Studio album by Mark Lowry
- Released: July 17, 2007
- Recorded: September 19, 2005 – April 8, 2006
- Genre: CCM, Gospel
- Label: EMI Christian Music Group

= I Love to Tell the Story, A Hymns Collection =

I Love to Tell the Story, A Hymns Collection is a studio album released by Christian singer Mark Lowry.

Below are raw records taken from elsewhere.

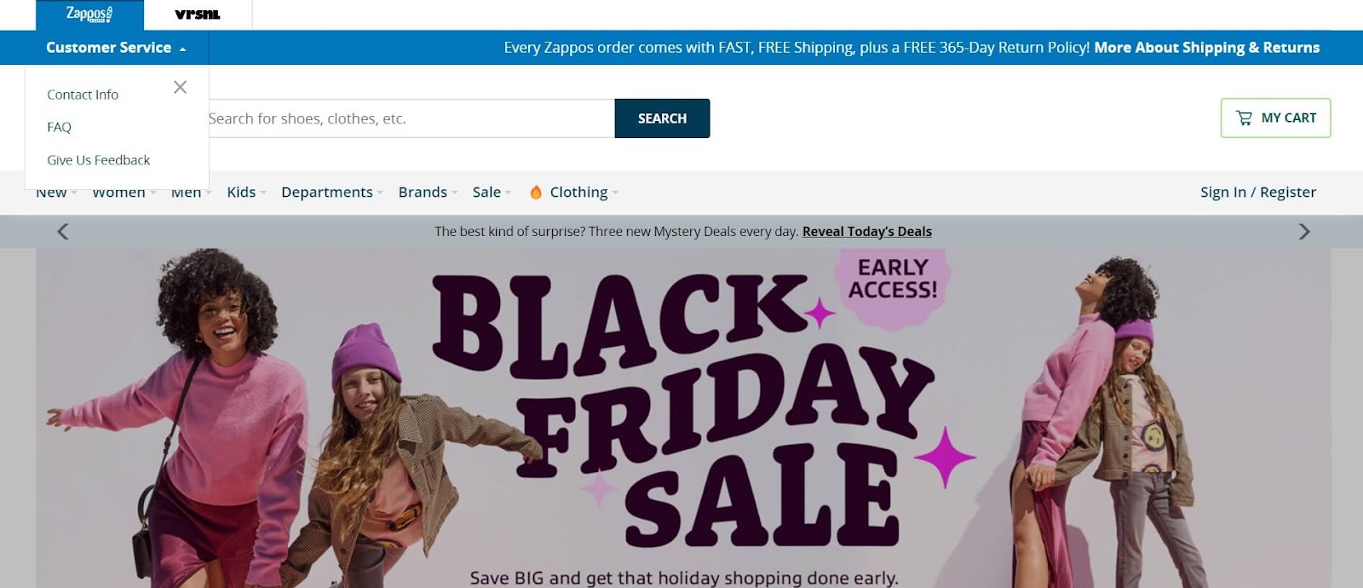Close the Customer Service dropdown panel
The height and width of the screenshot is (588, 1363).
(x=180, y=87)
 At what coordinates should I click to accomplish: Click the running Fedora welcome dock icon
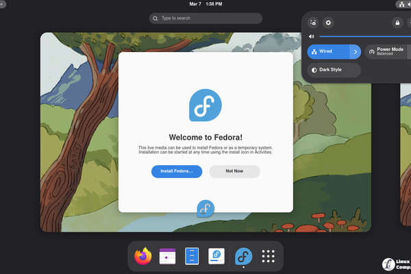click(x=243, y=256)
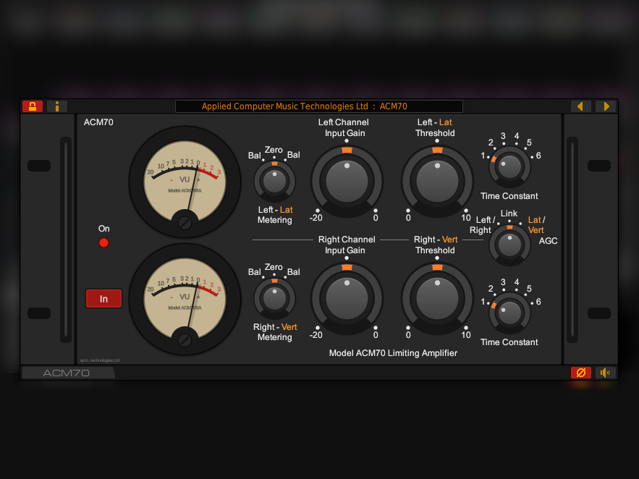
Task: Click the previous preset left arrow
Action: [580, 106]
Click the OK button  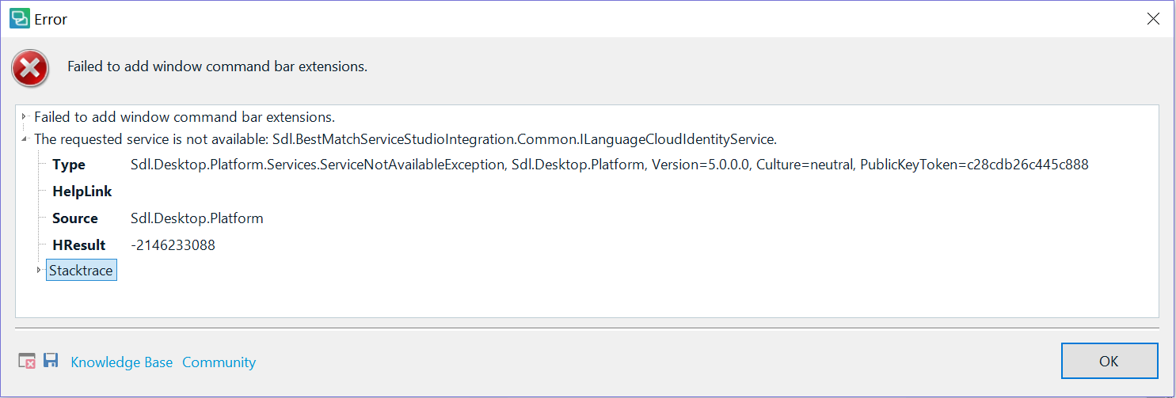pos(1109,361)
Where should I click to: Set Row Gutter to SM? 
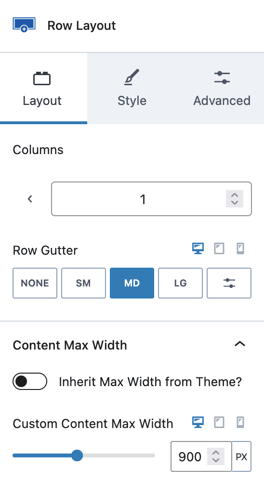83,283
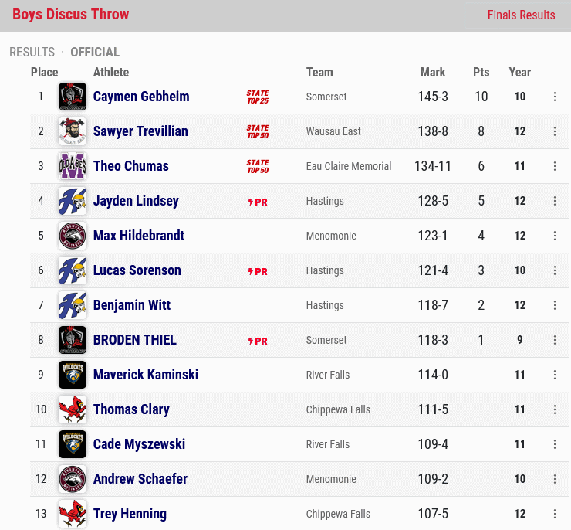Open three-dot options for Max Hildebrandt row
Viewport: 571px width, 530px height.
(x=555, y=236)
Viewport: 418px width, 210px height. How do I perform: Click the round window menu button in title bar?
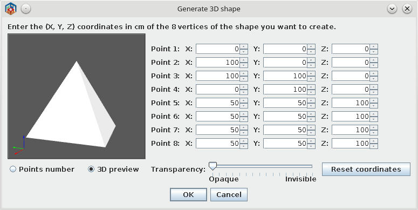26,9
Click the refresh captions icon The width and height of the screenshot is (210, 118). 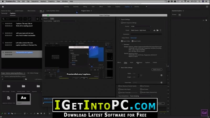[29, 19]
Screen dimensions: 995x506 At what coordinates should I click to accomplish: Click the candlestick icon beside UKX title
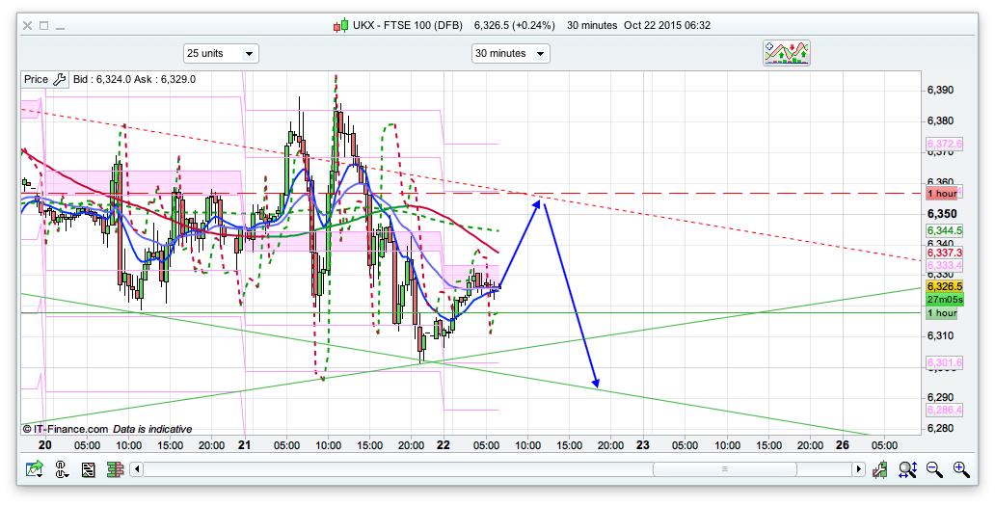[340, 25]
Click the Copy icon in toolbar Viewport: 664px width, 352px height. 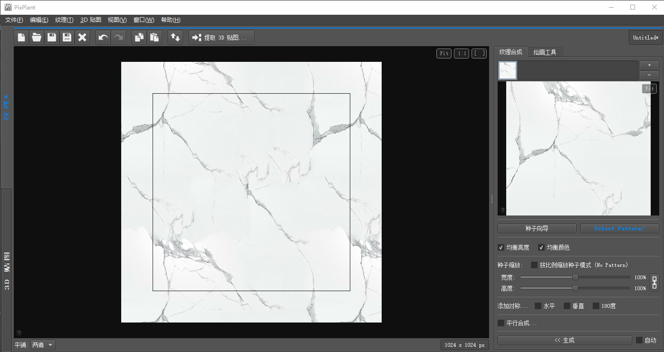click(139, 38)
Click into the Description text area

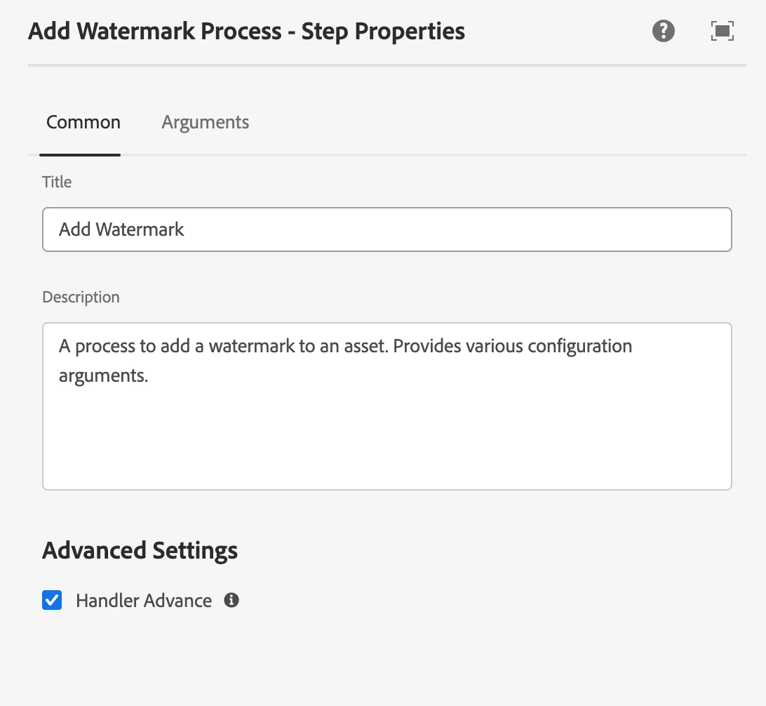[387, 435]
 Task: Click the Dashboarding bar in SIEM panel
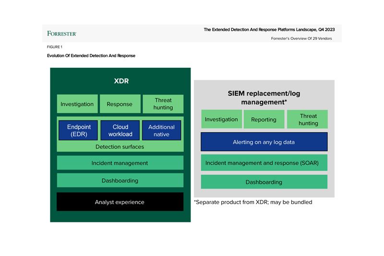click(x=264, y=182)

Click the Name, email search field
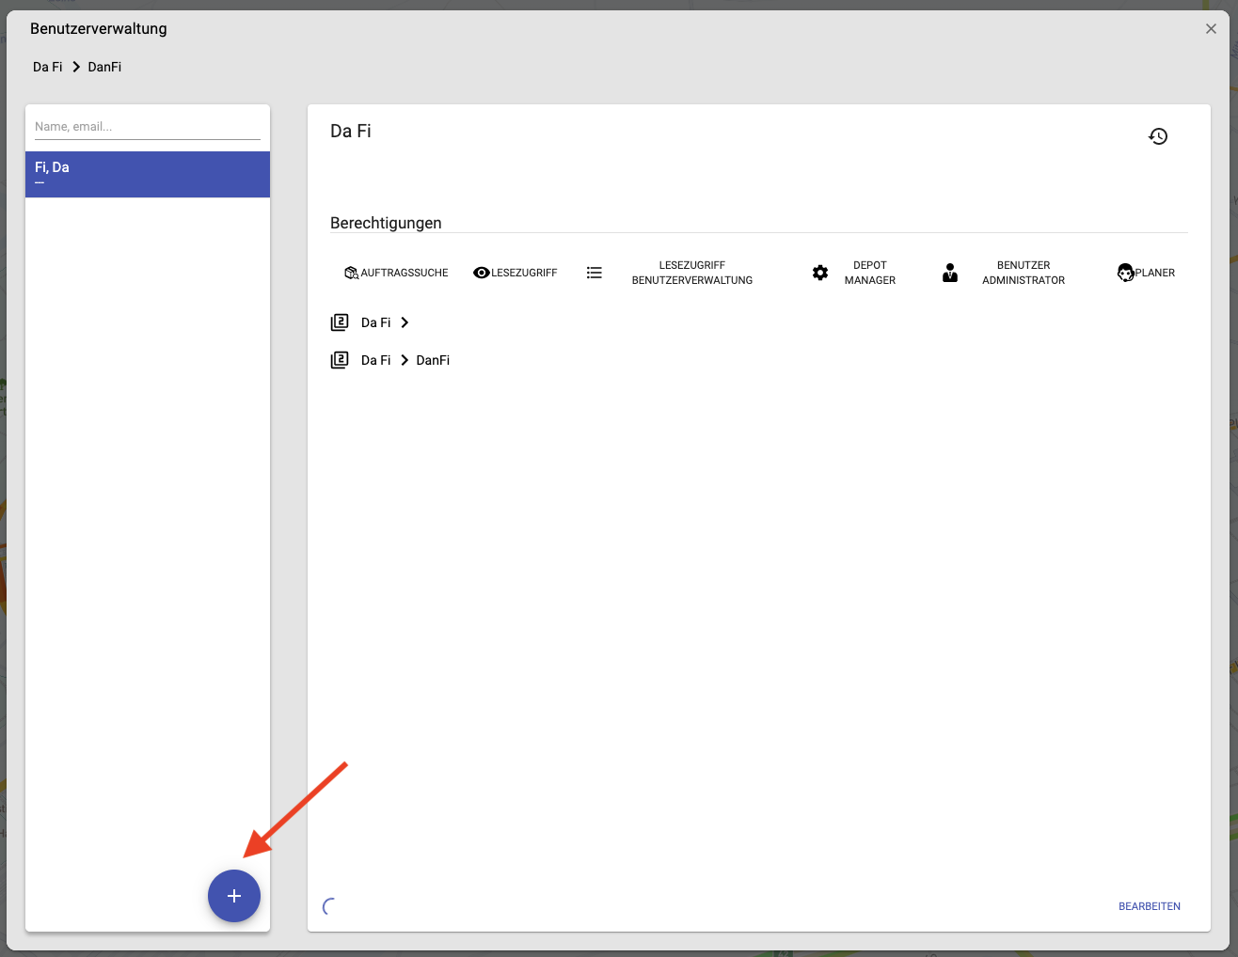click(x=147, y=127)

The album was released by EMI Christian Music Group on July 17, 2007. The album features renditions of several traditional and popular Christian hymns.

Professional ratings
Review scores
| Source | Rating |
| Allmusic | (not rated) link |

==Track listing==

1. "I Love to Tell the Story" (William Fischer, Katherine Hankey) – 1:40
2. "In the Garden / O, How I Love Jesus" (Charles A. Miles, Frederick Whitfield) – 4:29
3. "Count Your Blessings" (E.O. Excell, Johnson Oatman) – 3:04
4. "The Old Rugged Cross" (George Bennard) – 4:15
5. "Softly and Tenderly" (Will L. Thompson) – 3:40
6. "Marvelous Grace (Grace Greater Than Our Sin)" (Julia Johnston, Daniel B. Towner) – 3:14
7. Heaven Medley: "When the Roll Is Called Up Yonder / In the Sweet By-and-By" (Sanford Bennett, James Black, Joseph P. Webster) – 	3:50
8. "What a Friend We Have in Jesus" (Charles Converse, Joseph M. Scriven) – 2:54
9. "Blessed Assurance" (Fanny J. Crosby, Phoebe P. Knapp) – 4:22
10. "Does Jesus Care? / God Will Take Care of You" (Frank E. Graeff, J. Lincoln Hall, Civilla D. Martin, Walter Martin) – 4:49
11. "Untitled Hymn (Come to Jesus)" (Chris Rice) – 3:53

==Awards==

The album won a Dove Award for Inspirational Album of the Year at the 39th GMA Dove Awards.

==Chart performance==

The album peaked at No. 34 on Billboards Christian Albums.